Have you written that advice down anywhere public that I could link to?
I guess the advice is a keeper. And I miss past coworkers. :-(
So, I should probably write it down.
Working at Adobe (that's where coworker #1 also worked), there was a bug. It was aggravating. Hard to track down. And we were nearing a release - we needed this fixed.
I debugged and debugged and debugged. Finally figured it out. Code FAR FAR FAR away from the problem looked like this:
// MUST do Blerg before Frobinate
blerg();
frobinate();
(real function names omitted to protect the guilty)
Here's the kicker - to fix the bug, I needed to change these lines of code - I needed to reverse the order.
But obviously that would cause problems. What problems? No idea. But problems. I mean, the comment said "MUST" so we'd better heed the warning. Yet the comment gave me no clues - it was almost useless.
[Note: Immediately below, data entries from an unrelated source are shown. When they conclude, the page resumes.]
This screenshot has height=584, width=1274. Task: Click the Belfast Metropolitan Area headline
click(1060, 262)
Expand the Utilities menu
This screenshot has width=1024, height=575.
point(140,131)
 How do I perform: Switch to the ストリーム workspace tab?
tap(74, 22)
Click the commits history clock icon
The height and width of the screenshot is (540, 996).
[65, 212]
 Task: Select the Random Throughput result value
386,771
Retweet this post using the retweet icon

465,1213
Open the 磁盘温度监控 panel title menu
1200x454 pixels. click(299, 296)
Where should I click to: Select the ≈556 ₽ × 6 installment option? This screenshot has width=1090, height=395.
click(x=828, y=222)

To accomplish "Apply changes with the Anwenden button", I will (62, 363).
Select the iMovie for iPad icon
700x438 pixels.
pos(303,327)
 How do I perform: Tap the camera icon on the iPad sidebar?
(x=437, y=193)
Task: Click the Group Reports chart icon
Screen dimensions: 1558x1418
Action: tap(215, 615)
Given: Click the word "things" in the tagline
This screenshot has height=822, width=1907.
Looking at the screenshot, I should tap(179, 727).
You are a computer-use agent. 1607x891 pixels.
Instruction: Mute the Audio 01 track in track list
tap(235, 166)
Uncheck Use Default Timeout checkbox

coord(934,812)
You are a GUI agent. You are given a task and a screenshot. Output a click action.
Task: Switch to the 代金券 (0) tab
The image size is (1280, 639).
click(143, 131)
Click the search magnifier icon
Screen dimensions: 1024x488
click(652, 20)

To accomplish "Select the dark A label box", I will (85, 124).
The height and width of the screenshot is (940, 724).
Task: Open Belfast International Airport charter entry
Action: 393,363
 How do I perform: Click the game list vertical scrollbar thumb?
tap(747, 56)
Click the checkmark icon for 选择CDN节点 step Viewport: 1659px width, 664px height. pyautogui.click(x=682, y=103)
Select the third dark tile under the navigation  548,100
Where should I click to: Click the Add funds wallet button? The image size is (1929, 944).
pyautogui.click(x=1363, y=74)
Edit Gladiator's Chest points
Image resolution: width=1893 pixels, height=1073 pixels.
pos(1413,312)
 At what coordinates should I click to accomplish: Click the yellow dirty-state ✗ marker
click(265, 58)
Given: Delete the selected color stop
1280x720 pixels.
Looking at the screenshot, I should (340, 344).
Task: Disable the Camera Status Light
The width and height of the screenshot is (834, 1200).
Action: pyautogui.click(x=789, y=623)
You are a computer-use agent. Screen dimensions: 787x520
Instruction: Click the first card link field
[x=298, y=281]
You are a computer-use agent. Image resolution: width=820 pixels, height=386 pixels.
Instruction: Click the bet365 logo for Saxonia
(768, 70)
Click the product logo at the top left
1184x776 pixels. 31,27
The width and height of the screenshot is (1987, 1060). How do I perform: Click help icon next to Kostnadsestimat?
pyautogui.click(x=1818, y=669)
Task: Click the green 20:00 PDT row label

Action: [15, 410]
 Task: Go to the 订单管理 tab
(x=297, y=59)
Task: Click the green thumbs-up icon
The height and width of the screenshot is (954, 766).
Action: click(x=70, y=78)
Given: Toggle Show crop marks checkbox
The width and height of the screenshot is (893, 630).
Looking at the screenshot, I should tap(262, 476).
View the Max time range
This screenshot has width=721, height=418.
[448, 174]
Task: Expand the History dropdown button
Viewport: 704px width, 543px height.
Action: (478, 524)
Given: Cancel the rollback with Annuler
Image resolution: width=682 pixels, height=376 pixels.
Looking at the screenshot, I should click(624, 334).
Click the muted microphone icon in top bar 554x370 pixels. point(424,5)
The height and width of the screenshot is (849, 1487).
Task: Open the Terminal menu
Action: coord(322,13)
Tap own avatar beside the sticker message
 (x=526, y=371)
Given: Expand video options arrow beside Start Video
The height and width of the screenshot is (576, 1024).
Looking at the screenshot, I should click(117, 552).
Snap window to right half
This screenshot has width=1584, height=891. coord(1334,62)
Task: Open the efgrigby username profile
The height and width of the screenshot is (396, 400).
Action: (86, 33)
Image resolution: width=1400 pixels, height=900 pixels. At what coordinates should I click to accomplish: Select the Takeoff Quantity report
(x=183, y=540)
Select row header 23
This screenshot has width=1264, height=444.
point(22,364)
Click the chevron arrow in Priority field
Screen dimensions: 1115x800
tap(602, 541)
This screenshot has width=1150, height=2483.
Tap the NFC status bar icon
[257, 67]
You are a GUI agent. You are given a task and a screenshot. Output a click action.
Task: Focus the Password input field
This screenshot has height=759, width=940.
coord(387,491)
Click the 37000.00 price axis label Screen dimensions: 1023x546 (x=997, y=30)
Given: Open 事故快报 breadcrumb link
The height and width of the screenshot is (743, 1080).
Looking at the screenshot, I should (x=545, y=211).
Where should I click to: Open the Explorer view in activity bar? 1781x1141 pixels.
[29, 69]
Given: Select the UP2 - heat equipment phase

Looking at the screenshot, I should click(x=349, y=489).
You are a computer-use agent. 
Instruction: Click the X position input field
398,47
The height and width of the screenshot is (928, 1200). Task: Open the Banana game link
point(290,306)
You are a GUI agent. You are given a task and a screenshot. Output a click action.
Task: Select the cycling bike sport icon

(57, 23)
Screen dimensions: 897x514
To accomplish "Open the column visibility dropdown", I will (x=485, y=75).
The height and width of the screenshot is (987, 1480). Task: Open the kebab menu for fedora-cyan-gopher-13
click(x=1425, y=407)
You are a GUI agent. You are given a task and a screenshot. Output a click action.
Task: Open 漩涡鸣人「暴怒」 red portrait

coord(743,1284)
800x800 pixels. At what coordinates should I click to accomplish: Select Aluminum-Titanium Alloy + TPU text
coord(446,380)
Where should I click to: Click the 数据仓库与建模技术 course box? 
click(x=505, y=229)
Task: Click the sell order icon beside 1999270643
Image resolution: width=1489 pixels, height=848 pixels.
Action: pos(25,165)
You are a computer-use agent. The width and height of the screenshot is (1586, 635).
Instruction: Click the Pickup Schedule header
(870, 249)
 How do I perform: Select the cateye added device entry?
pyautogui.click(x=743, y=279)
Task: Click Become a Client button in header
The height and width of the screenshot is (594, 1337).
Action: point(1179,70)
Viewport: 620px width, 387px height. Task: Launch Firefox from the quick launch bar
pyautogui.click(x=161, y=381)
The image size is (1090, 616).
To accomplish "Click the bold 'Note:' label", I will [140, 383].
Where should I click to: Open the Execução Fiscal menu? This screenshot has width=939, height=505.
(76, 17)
But I needed to fix the bug.
So I went spelunking into the version control history - in the days before "git blame", etc. Manual binary search was the only way.
Who added this code!? WHY did they do it!?
Hours later, finally found the checkin!
And yes, the order was important - it was a bug fix right before a previous release went out the door.
So further spelunking - into the old bug database (we had switched to a newer one)...
And determined it was no longer a problem - the issue was no longer dependent on the order of the lines (thankfully! - order dependent code, yuck!), so I could change the order without reintroducing the original bug.
So I made the change to the order and checked in the code:
// MUST do Frobinate before Blerg
frobinate();
blerg();
Hahahaha. No.
// must do Frobinate before Blerg
// **OTHERWISE** the thingamabob isn't initialized before the whatsit
// and this will cause problems if/when someone tries to do XXX directly
// instead of the usual Foobar Etc etc long explanation here
frobinate();
blerg();
(And again, the real fix is to eliminate the dependency, but I was under pressure to fix the bug without making a huge change days before release.)
My favourite comment word is "otherwise".
I carried along this advice from my Adobe days to my BlackBerry days (where I worked with coworker #2) and continue to follow it now in my Christie days.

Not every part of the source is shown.